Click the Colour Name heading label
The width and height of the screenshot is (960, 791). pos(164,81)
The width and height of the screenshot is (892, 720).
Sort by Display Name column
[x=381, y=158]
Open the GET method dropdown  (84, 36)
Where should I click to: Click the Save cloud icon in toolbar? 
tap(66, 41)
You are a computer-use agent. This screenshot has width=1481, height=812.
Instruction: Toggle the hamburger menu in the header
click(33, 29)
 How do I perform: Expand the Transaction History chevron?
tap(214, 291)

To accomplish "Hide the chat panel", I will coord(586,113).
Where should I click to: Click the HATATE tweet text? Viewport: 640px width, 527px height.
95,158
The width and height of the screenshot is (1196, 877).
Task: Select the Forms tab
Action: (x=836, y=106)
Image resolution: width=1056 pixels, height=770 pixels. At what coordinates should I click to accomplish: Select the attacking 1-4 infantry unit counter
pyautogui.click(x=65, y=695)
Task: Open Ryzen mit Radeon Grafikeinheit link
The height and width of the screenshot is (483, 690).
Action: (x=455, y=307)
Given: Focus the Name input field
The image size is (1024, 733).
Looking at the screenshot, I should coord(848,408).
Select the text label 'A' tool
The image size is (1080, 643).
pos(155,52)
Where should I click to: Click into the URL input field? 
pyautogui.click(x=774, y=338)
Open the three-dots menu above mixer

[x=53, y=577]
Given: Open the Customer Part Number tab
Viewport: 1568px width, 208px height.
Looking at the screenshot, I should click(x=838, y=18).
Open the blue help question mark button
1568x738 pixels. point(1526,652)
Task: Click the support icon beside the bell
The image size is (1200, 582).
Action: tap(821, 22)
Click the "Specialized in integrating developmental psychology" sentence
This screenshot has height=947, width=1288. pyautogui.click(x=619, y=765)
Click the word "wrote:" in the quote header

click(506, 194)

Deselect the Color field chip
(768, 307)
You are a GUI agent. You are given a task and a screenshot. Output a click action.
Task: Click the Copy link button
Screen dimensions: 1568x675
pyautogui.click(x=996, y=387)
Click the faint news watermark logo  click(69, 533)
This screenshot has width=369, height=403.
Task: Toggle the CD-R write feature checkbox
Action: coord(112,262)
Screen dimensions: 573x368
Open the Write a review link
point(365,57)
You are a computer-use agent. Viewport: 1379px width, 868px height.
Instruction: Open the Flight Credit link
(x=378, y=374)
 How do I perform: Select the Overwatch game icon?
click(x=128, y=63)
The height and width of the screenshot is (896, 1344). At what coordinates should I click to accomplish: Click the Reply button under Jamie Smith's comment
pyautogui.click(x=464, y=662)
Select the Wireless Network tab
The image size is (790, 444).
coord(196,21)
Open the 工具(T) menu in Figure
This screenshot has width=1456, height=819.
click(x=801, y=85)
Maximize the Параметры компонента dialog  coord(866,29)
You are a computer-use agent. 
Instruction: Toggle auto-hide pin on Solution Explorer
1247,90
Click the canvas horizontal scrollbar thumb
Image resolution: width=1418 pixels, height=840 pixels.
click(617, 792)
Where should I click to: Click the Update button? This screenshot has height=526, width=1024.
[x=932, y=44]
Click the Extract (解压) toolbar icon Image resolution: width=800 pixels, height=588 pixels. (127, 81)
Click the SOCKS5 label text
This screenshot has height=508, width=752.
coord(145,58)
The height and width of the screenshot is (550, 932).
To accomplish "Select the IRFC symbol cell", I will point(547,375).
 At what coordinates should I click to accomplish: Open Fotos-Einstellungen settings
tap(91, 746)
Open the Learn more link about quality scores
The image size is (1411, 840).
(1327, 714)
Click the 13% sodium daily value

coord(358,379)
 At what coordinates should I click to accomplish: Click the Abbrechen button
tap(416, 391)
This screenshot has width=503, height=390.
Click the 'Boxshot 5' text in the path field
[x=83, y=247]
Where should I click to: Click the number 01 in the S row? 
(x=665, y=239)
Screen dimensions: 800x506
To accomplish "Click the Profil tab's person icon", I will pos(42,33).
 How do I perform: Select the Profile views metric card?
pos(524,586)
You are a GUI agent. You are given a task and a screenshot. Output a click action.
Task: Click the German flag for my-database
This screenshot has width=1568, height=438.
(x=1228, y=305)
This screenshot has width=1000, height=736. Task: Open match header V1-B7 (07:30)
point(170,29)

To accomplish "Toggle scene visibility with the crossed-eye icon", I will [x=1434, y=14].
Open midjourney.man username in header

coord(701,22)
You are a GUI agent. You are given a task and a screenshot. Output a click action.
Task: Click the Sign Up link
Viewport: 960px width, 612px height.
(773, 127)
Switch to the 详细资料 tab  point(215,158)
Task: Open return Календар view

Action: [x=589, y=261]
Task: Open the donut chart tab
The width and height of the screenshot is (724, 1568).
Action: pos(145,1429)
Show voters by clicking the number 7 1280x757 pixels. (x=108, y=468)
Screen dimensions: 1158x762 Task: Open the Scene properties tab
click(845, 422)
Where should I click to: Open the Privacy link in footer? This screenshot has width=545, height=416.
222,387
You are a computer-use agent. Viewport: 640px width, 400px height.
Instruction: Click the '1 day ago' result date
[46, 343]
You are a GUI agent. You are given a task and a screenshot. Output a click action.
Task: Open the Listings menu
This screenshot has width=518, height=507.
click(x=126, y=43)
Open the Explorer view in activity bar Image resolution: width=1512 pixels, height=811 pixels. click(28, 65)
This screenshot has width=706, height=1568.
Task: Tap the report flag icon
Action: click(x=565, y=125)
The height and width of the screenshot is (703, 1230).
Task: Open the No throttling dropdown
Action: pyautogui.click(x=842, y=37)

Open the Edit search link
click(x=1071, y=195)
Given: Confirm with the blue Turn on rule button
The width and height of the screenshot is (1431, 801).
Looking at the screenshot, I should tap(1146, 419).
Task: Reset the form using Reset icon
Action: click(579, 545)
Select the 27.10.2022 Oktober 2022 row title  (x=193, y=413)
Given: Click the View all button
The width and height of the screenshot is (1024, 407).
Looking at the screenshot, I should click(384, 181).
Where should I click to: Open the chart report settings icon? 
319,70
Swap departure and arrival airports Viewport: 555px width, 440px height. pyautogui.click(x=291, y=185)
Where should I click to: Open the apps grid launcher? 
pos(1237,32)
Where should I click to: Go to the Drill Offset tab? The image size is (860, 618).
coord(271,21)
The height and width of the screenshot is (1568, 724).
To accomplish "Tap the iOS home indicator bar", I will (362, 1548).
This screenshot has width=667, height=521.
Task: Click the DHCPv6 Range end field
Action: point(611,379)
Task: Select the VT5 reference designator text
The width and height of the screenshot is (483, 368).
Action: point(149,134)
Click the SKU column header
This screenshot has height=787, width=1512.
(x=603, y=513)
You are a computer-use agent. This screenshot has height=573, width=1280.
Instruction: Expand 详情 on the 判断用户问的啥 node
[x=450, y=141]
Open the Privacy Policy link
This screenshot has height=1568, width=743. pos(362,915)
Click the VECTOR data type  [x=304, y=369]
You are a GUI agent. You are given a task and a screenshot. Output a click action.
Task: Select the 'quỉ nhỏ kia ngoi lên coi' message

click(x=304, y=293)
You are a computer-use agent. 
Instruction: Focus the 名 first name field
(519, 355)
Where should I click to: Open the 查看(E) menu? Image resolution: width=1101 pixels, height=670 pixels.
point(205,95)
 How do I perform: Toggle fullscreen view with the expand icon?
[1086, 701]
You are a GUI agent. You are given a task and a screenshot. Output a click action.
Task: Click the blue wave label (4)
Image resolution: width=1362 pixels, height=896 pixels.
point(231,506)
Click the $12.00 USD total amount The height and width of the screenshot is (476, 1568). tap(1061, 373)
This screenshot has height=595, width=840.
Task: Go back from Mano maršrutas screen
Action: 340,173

──────

- [Problem]
Please give the number of lines above containing "computer" and nothing else.

- [Task result]
6